***** RECORDS FOR THE EXERCISE *****

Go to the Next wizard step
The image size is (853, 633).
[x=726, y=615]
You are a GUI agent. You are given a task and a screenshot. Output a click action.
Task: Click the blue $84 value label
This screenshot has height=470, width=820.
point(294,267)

*****
***** RECORDS FOR THE EXERCISE *****

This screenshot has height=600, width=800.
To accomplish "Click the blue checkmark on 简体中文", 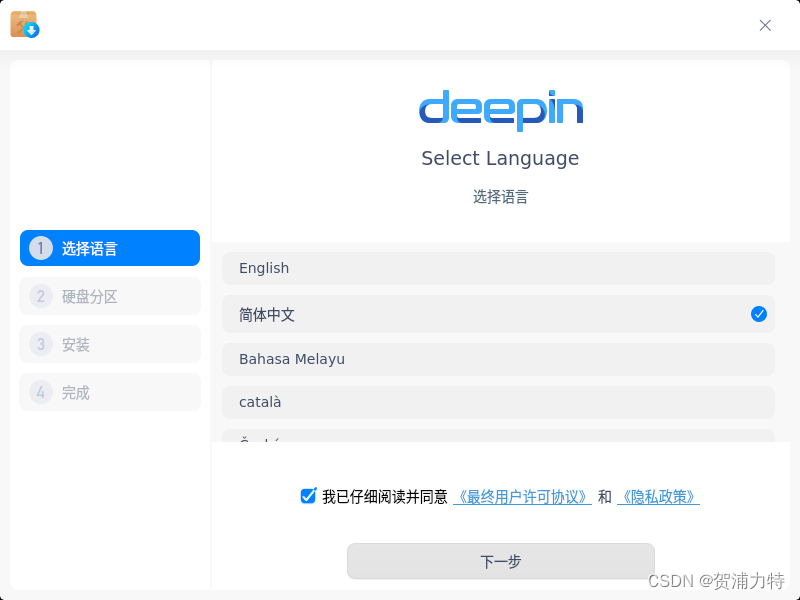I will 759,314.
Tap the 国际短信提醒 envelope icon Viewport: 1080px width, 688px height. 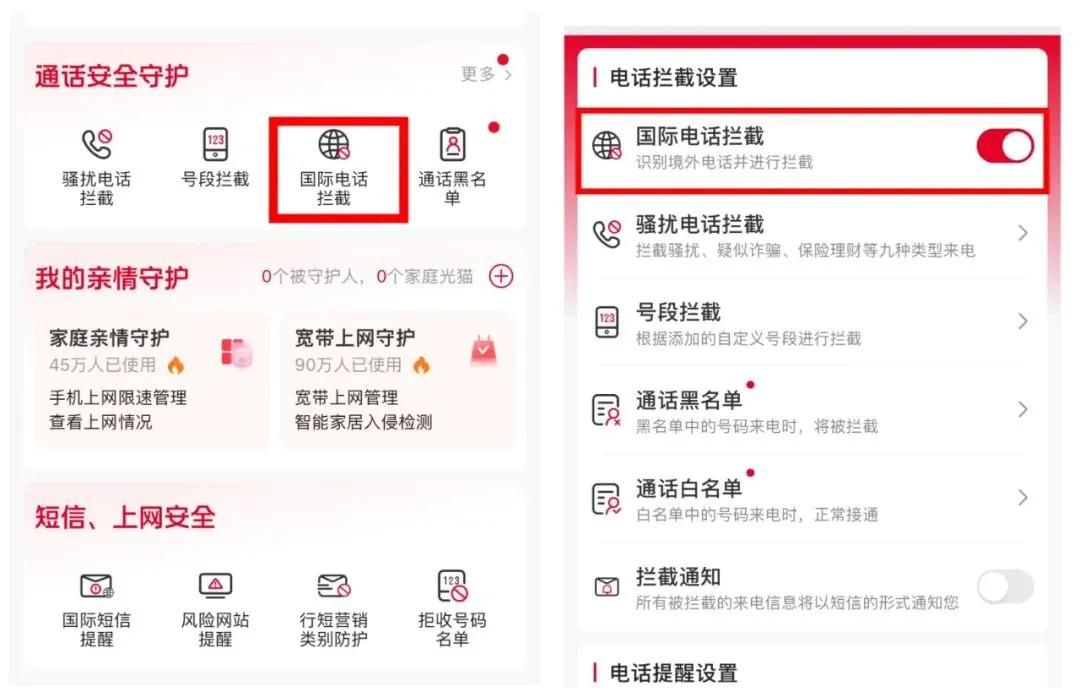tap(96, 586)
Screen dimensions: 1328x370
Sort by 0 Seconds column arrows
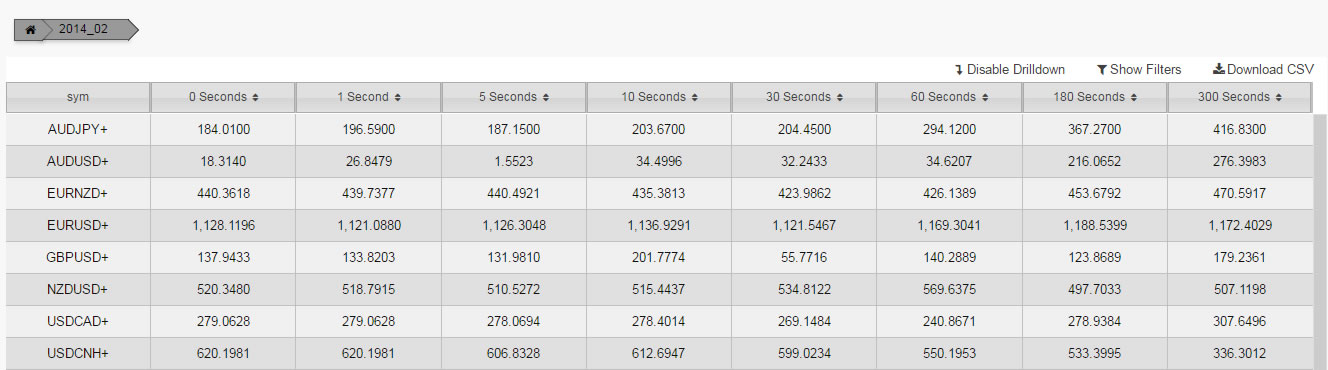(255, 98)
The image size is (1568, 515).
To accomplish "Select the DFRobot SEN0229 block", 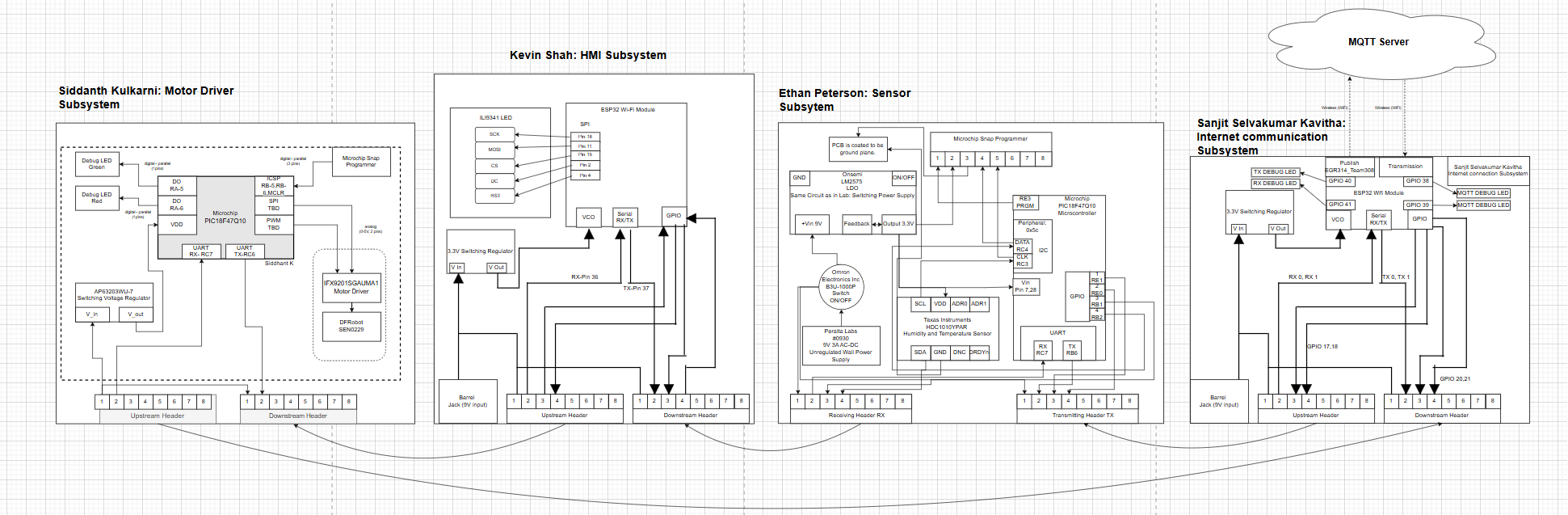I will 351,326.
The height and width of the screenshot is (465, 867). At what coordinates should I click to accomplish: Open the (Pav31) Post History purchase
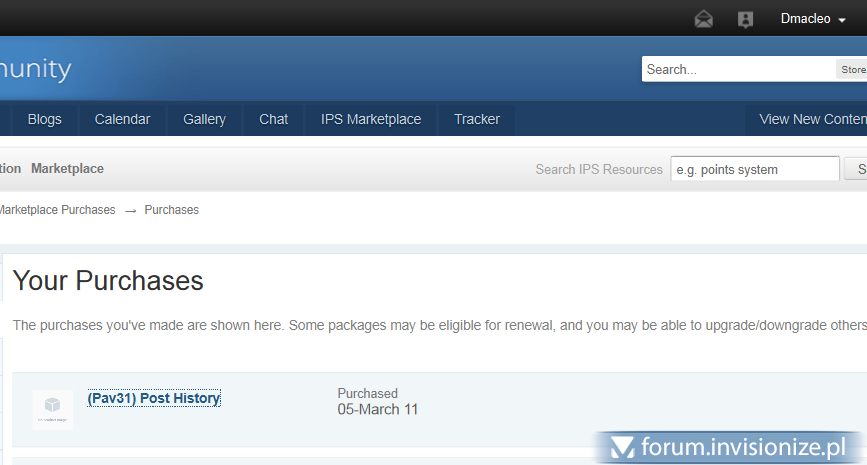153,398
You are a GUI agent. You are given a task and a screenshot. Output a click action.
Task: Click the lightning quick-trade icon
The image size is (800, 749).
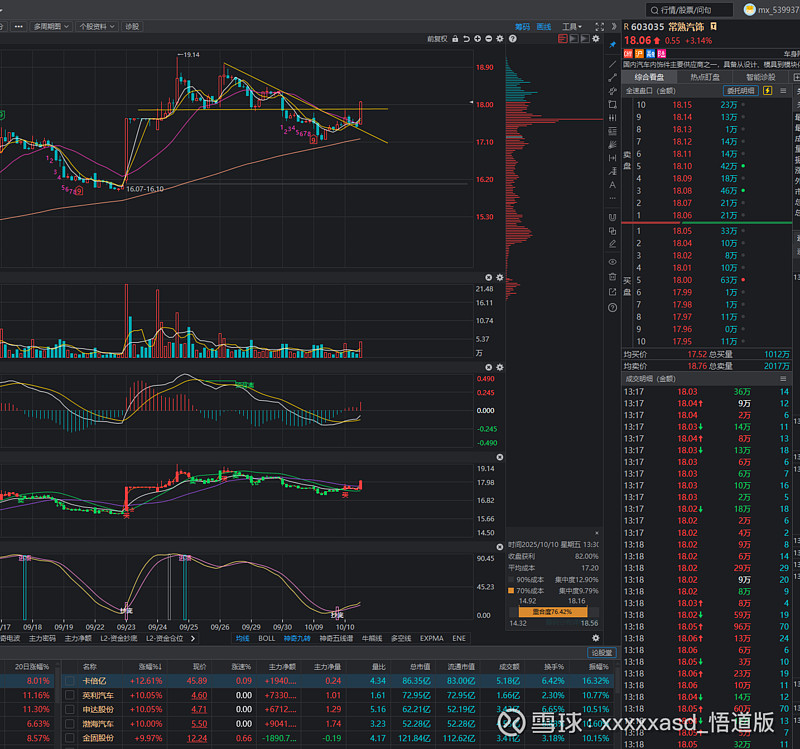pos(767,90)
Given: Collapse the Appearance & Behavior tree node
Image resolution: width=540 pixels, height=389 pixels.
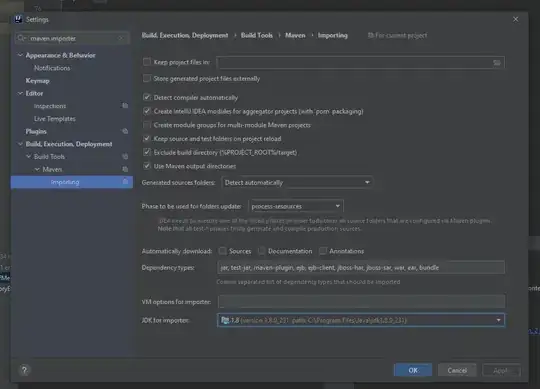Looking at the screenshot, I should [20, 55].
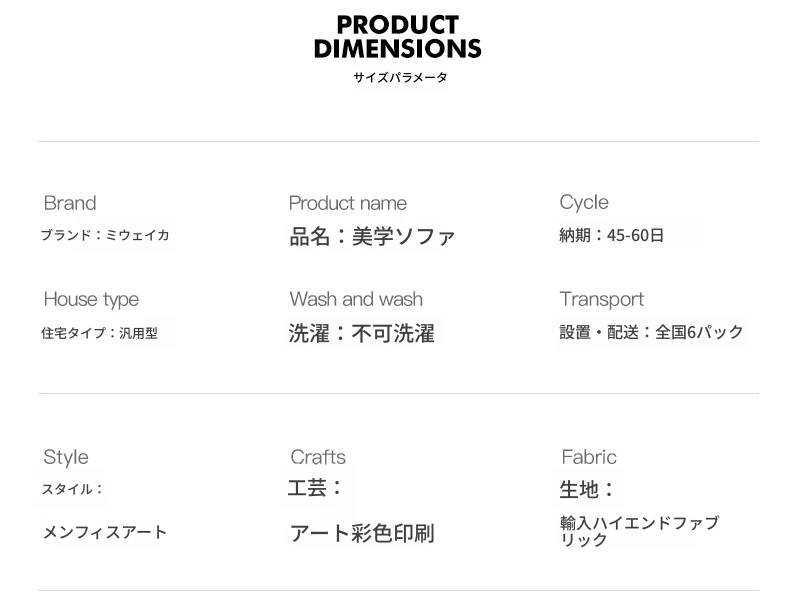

*****
***** RECORDS FOR THE EXERCISE *****

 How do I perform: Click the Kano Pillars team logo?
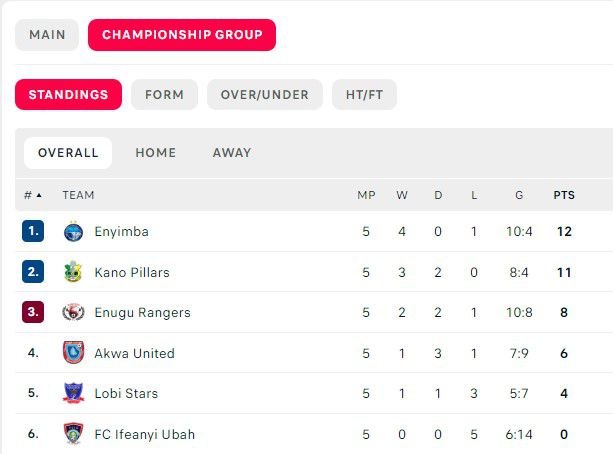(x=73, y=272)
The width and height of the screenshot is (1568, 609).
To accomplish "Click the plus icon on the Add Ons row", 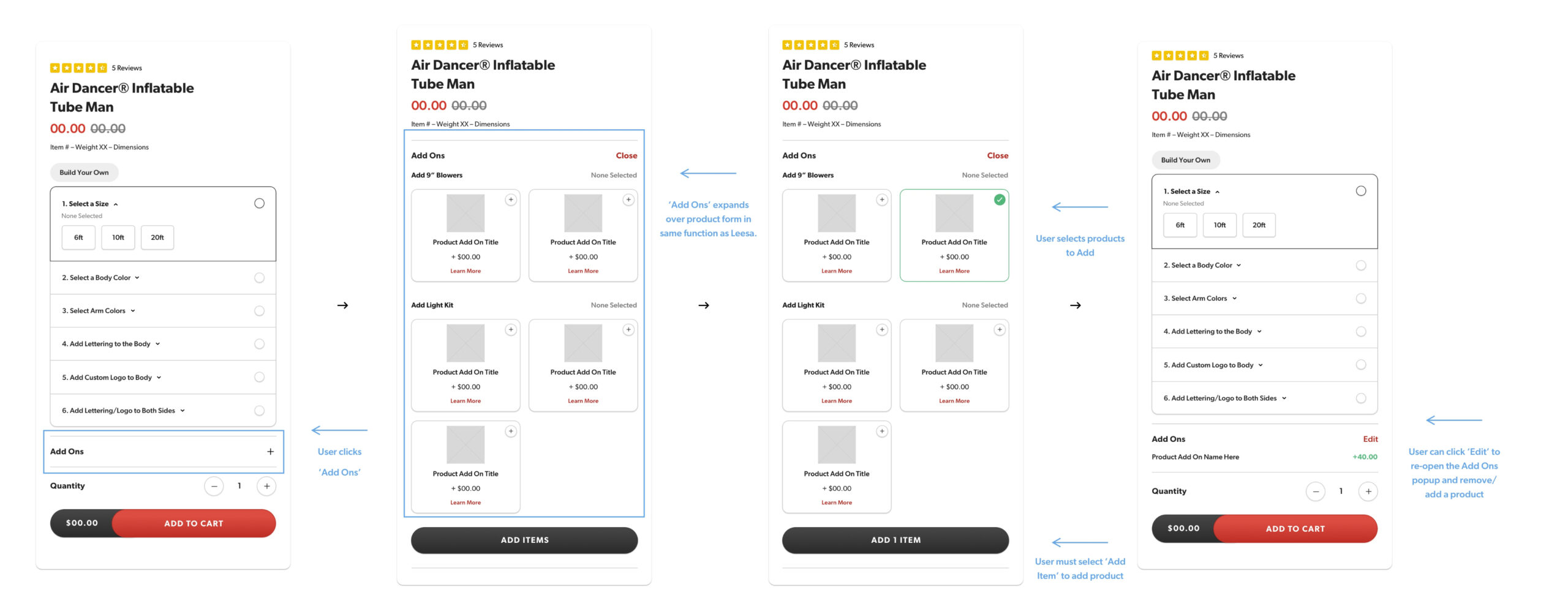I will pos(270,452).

*****

Those lines of the records above that run from the one containing "The height and" through the one containing "Task: Click the lightning quick-trade icon" should be returned exactly, with no pictures among them.

The height and width of the screenshot is (465, 867). At what coordinates should I click to accomplish: Open the (Pav31) Post History purchase
153,398
You are a GUI agent. You are given a task and a screenshot. Output a click action.
Task: Click the lightning quick-trade icon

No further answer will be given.